I am running a tutorial on muatrix multiplication with JAX with data sharded in different ways across multiple GPUs. I found not only the computation time is different for different way of sharding, the results are also slightly different.
Here are my observations:
Can anyone help me understand these two observations?

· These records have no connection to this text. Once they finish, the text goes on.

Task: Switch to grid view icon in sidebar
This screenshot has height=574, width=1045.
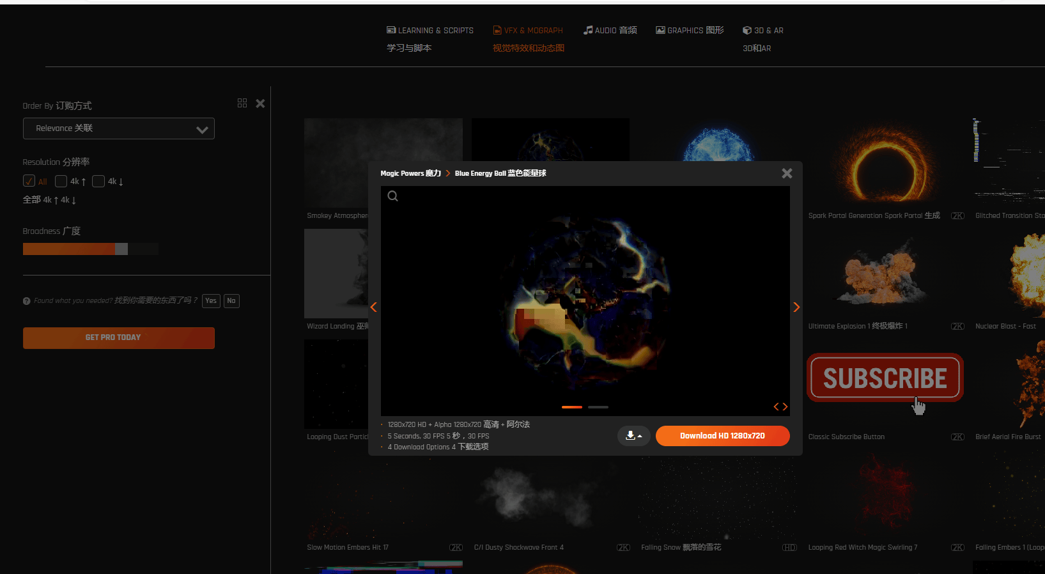Action: 242,103
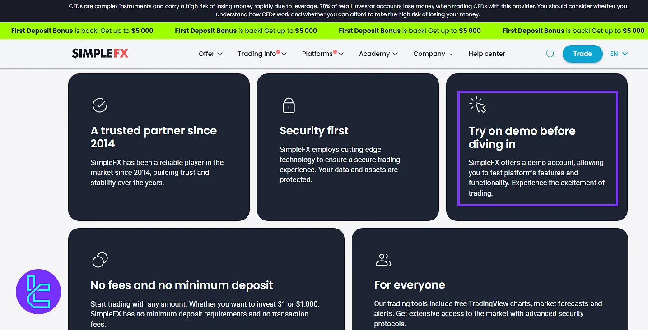Click the magnifying glass search icon
Viewport: 648px width, 330px height.
coord(550,54)
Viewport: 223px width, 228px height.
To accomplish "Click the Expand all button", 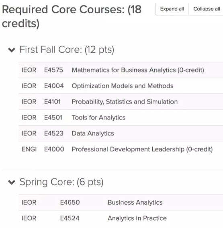I will click(x=172, y=9).
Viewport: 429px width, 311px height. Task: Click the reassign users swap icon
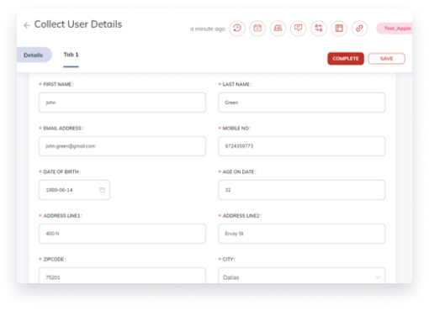319,29
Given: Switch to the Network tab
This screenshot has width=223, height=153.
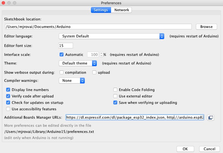Looking at the screenshot, I should [121, 10].
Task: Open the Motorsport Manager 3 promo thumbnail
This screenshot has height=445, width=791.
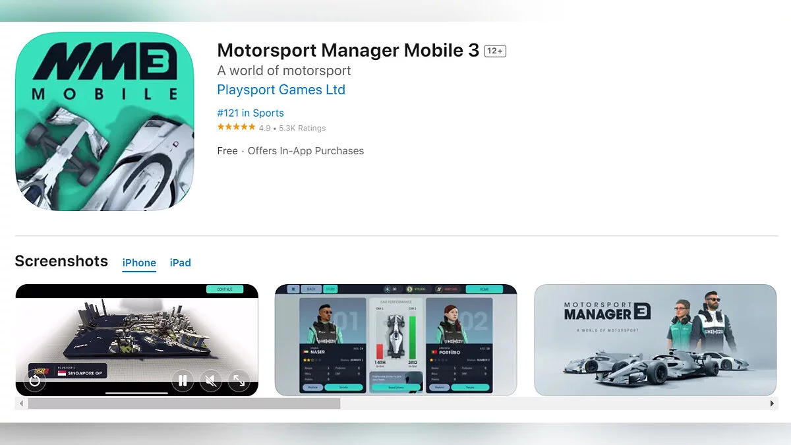Action: click(655, 340)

One additional question is: if the way of sharding is so important, will mainstream machine learning algorithms have ways to deal with it automatically so that different way of sharding won't give different models?
Method 0: Perform the matrix multiplication on the same GPU device (just use 1 device).
Method 1:
x = jax.random.normal(jax.random.PRNGKey(0), (8192, 8192))
y = jax.device_put(x, sharding.reshape(4, 2).replicate(1))
z = jax.device_put(x, sharding.reshape(4, 2).replicate(0))
print('lhs sharding:')
jax.debug.visualize_array_sharding(y)
print('rhs sharding:')
jax.debug.visualize_array_sharding(z)
w = jnp.dot(y, z)
Method 2:
x = jax.random.normal(jax.random.PRNGKey(0), (8192, 8192))
y = jax.device_put(x, sharding.reshape(4, 2))
z = jax.device_put(x, sharding.reshape(4, 2))
print('lhs sharding:')
jax.debug.visualize_array_sharding(y)
print('rhs sharding:')
jax.debug.visualize_array_sharding(z)
w = jnp.dot(y, z)
Regarding your observation of differing results: this is to be expected with floating point operations. Every time you do a floating point operation, it accumulates a small amount of error, and when you express the "same" floating point computation in different ways, the errors accumulate differently.
Here's an example of this using NumPy:
import numpy as np
x = np.random.rand(10000).astype('float32')
x_reversed = x[::-1]
np.dot(x, x) == np.dot(x_reversed, x_reversed)
# False
If we were dealing with real numbers, we'd expect these two to be identical. But because we're representing our computation with floating point values, the two approaches return slightly different results. This is similar to the situation in your question: different sharding layouts lead to different ordering of the dot product accumulations, which leads to slightly different results.
Regarding your observation about computation speed: the results seem reasonable. Method 0 is the slowest because it only uses a single device, and method 1 is faster than method 2 because pre-replicating the data means that less data movement is required during the actual computation.